The National Intelligence Council analysis "Global Trends 2025" also said the current financial crisis on Wall Street is just the first phase of a global economic reordering.
The U.S. dollar's role as the world's major currency would weaken to become a "first among equals," the report said.

The outlook is intended to inform U.S. President-elect Barack Obama of factors that will influence global events. It is based on a year-long global survey of experts and trends by U.S. intelligence analysts.

"The next 20 years of transition to a new system are fraught with risks," said the report, which was more pessimistic about U.S. influence and the potential for conflict than the last outlook for 2020.

Thomas Fingar, chairman of the intelligence council and deputy national director of intelligence for analysis, said harmful outcomes were not inevitable.

"It is not beyond the mind of human beings, or political systems, (or) in some cases (the) working of market mechanisms to address and alleviate if not solve these problems," Fingar told reporters. "We could have a better world in 2025."

China and India, following a "state capitalism" economic model, were likely to join the United States atop a multipolar world and compete for influence, the report said. Russia's potential was less certain, depending on its energy wealth and internal investment.
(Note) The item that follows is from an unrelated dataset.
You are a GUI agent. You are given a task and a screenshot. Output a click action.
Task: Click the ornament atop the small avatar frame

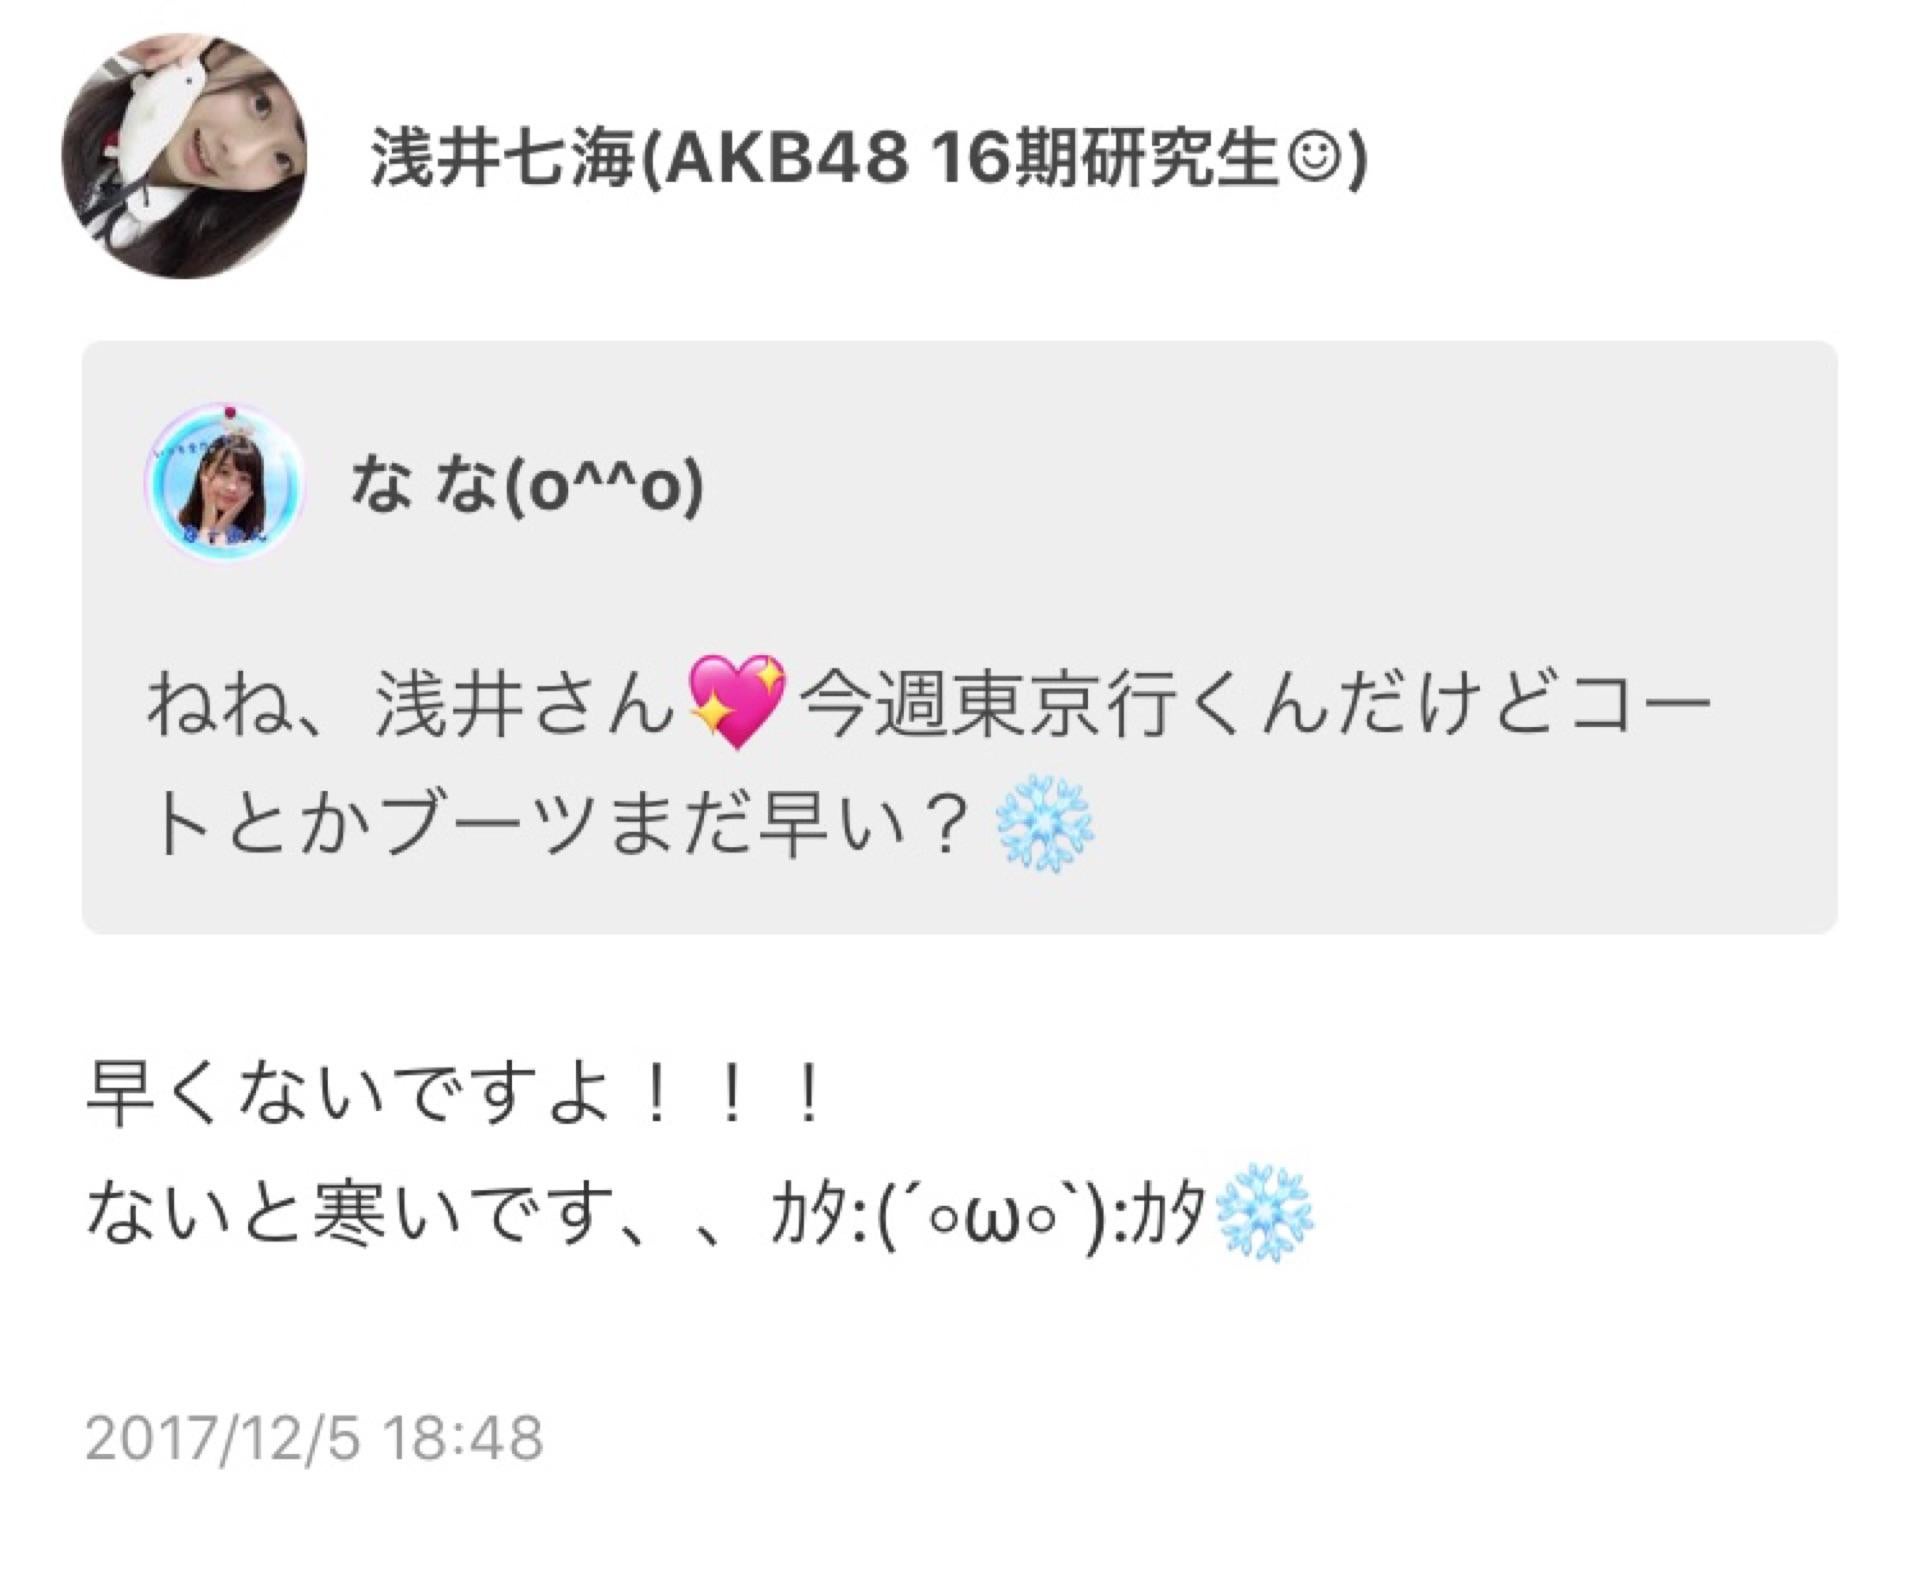click(231, 412)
But Iran, Turkey and Indonesia were also seen gaining power.

POTENTIAL FOR CONFLICT

A world with multiple power centers has been less stable than one with a single or two rival superpowers, and there was a growing potential for conflict, the report said.
Global warming will be felt, and water, food and energy constraints may fuel conflict over resources.

"Strategic rivalries are most likely to revolve around trade, investments and technological innovation and acquisition, but we cannot rule out a 19th century-like scenario of arms races, territorial expansion and military rivalries," the report said.

"Types of conflict we have not seen for a while -- such as over resources -- could reemerge," it said.

Global wealth was seen shifting from the developed West to the energy-rich Gulf States and Russia, and to Asia, the rising center of manufacturing and some service industries.
Global rich-poor disparities would grow, leaving Africa vulnerable to increased instability.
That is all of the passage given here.